***** Text section
Wednesday, September 30, 2015
I’ve always assumed the hard part about prison was finding a way out. I had no idea that getting into prison would be so hard.
I’ll start at the beginning:
In June, the Vermont Department of Corrections moved 300 inmates to a for-profit prison in northern Michigan. The prison is operated by GEO Group Inc., a Florida-based equity real estate investment trust. Whatever that is.
Why the state of Vermont would leave the rehabilitation of hundreds of its prisoners to a company listed on the New York Stock Exchange is beyond me. As is, why a real estate investment trust would have any interest in preparing inmates for their successful re-entry into the outside world. Not when it has shareholders to please.
The mere concept of for-profit prisons defies logic. GEO only gets paid when its prison beds are occupied. It’s not in the financial interests of the company — or its shareholders — to work toward keeping people out of prison.
Since the state’s arrangement with GEO is costing Vermont taxpayers roughly $6.6 million a year, I thought it would be worthwhile to check out in person what’s happening at the North Lake Correctional Facility in Baldwin, Mich.
This wouldn’t be my first out-of-state prison visit. Shortly after Vermont started shipping inmates to distant jailhouses to save money in the late 1990s, I made a trip to Jarratt, Va.
I spent a few days interviewing Vermont inmates in an office inside the Greensville Correctional Center. Escorted by a prison supervisor, I meandered through the inmates’ living quarters and the outdoor recreation yard. I walked through solitary confinement, but avoided death row. (Greensville is home to Virginia’s execution chamber.)
Valley News editors, as well as me, thought it was important to give readers a look at how Vermont inmates were being treated hundreds of miles from home.
Our thinking hasn’t changed.
For nearly 20 years, state lawmakers and governors, starting with Howard Dean, have sold Vermonters on the notion that sending inmates out of state was a cost-saver. Last year, Vermont had 1,600 inmates spread out over seven in-state prisons at an average annual cost of $60,000. GEO, which has 106 prisons worldwide in its portfolio, charges $22,600 per inmate.
**********
***** Record extracts
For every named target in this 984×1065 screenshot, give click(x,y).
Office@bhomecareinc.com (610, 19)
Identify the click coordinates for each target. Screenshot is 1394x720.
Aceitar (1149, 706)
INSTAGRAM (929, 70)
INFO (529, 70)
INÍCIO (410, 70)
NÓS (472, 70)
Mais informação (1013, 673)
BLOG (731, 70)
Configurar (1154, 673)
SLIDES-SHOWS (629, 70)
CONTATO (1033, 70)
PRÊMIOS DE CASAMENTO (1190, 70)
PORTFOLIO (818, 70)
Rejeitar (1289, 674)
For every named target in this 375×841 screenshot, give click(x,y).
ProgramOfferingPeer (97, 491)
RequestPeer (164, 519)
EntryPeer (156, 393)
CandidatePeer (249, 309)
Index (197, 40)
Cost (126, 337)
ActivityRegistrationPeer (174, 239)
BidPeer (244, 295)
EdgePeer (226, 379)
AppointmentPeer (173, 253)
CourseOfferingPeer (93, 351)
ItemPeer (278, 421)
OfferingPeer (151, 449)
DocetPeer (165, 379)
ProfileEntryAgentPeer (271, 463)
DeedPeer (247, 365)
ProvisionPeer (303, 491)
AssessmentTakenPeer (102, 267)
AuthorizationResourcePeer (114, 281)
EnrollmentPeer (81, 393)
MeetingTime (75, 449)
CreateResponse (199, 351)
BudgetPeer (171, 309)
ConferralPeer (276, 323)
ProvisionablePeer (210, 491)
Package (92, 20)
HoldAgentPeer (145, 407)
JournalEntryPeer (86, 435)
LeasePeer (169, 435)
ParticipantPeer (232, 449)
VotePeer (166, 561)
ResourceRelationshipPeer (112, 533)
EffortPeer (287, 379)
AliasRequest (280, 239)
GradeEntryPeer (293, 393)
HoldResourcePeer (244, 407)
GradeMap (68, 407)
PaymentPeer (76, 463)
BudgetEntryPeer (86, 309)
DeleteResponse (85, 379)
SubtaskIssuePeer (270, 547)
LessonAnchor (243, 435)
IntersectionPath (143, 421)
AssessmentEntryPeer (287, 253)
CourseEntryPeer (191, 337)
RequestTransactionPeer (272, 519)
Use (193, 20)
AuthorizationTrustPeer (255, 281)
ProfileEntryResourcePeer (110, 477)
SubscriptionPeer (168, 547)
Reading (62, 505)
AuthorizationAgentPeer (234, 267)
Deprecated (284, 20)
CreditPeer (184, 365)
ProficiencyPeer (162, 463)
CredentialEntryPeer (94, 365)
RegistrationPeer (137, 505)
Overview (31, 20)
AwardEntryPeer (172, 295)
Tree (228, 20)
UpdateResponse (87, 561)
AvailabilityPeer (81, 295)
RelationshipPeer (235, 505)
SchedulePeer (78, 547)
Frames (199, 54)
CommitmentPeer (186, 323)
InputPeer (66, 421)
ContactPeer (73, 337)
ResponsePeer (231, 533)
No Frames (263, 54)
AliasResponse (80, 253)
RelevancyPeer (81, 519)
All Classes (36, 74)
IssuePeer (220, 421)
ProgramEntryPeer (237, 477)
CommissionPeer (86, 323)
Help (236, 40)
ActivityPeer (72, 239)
**********
Please continue the column above the rows, about Vermont inmates sent to a for-profit prison in Michigan, picking up right after its last sentence.

**Exercise response**
But what elected officials don’t talk about much is the toll that being so far away from home can have on inmates, their families and their future. Elected officials also gloss over the reasons why GEO and other for-profit prison companies are less costly.
“If you don’t provide rehabilitative services, it’s going to be cheaper,” said Burlington attorney Robert Appel. He also told me the for-profit prison companies that Vermont does business with are allowed to “cherry-pick” the inmates that they take off the state’s hands. The for-profit companies prefer inmates who don’t suffer serious or chronic medical conditions. Or anything else that might drive up costs, such as educational classes or job training for inmates.
“They’re just doing dead time,” Appel said. “That’s all it is.”
Appel knows quite a bit about how prisons operate. For eight years, he served as Vermont Defender General. His office was responsible for, among other things, protecting the legal interests of inmates. He did such a good job that Dean didn’t reappoint him when his term expired in the early 2000s.
On Aug. 12, I attended the Legislature’s Justice Oversight Committee’s hearing at the Statehouse intended to shed light on the deaths of three Vermont prison inmates this year. (A fourth inmate has since died at the women’s facility in South Burlington.)
One of the deaths occurred at a for-profit Corrections Corporation of America prison in Kentucky, where 250 Vermont inmates were held before being moved to Michigan.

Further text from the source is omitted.